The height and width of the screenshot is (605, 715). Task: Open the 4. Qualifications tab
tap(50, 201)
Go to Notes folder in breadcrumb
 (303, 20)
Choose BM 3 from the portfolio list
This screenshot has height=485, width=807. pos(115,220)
==
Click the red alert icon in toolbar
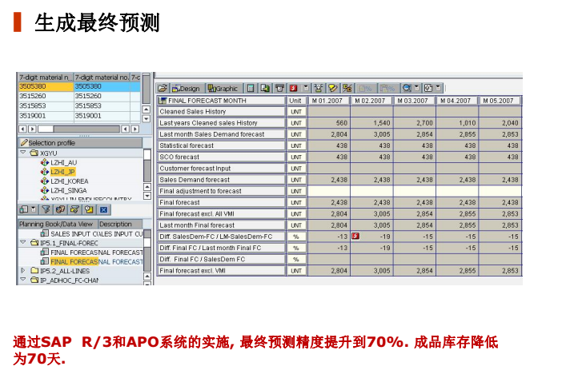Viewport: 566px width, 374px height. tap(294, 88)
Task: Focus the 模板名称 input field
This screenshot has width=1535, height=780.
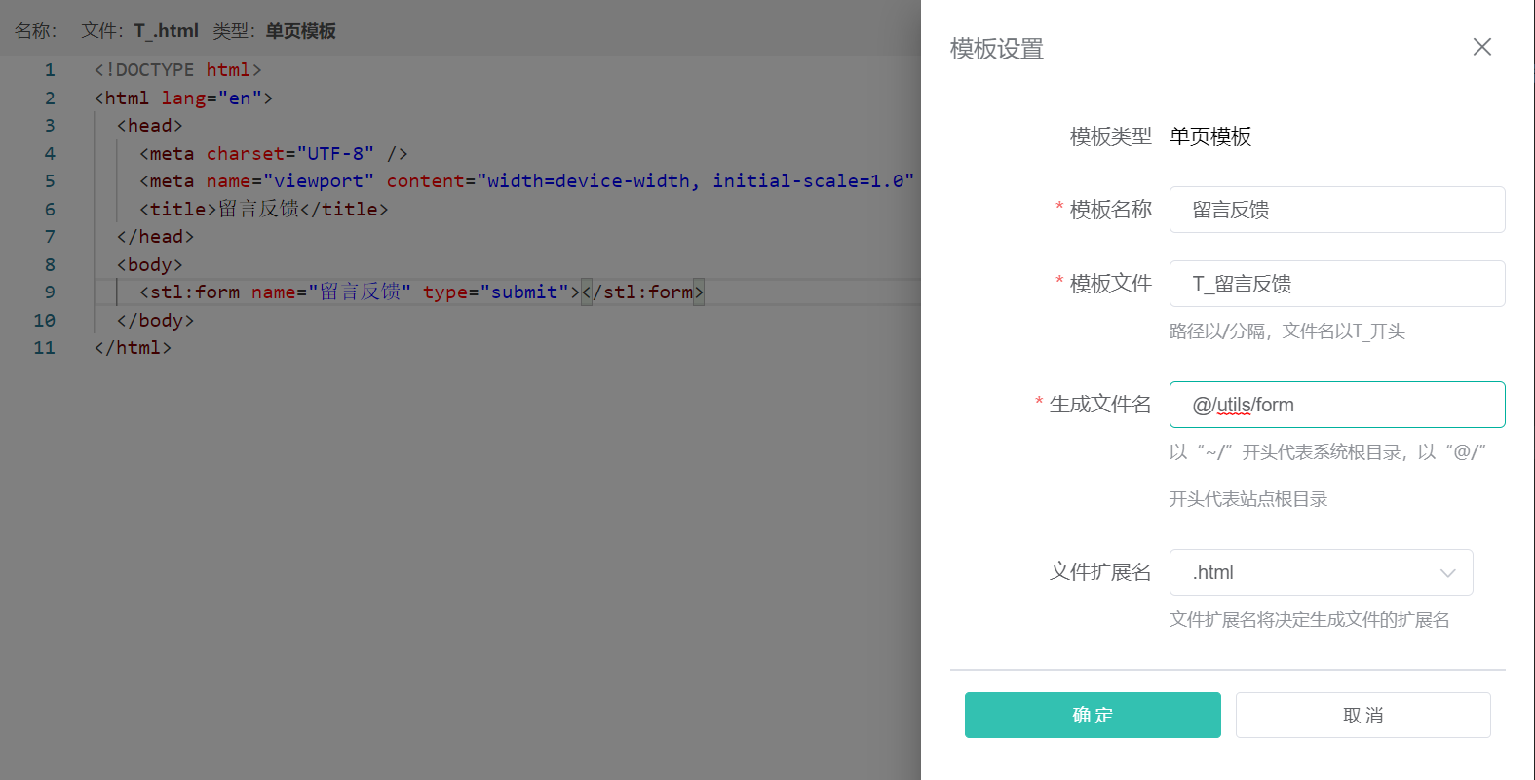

EXERCISE GOAL — Looking at the data above, write out exactly the lines that start at the one containing "Task: Focus the 模板名称 input field" and end at the one containing "This screenshot has width=1535, height=780."; include both and nothing beyond.

SOLUTION FOR THIS EXERCISE —
Task: Focus the 模板名称 input field
This screenshot has width=1535, height=780.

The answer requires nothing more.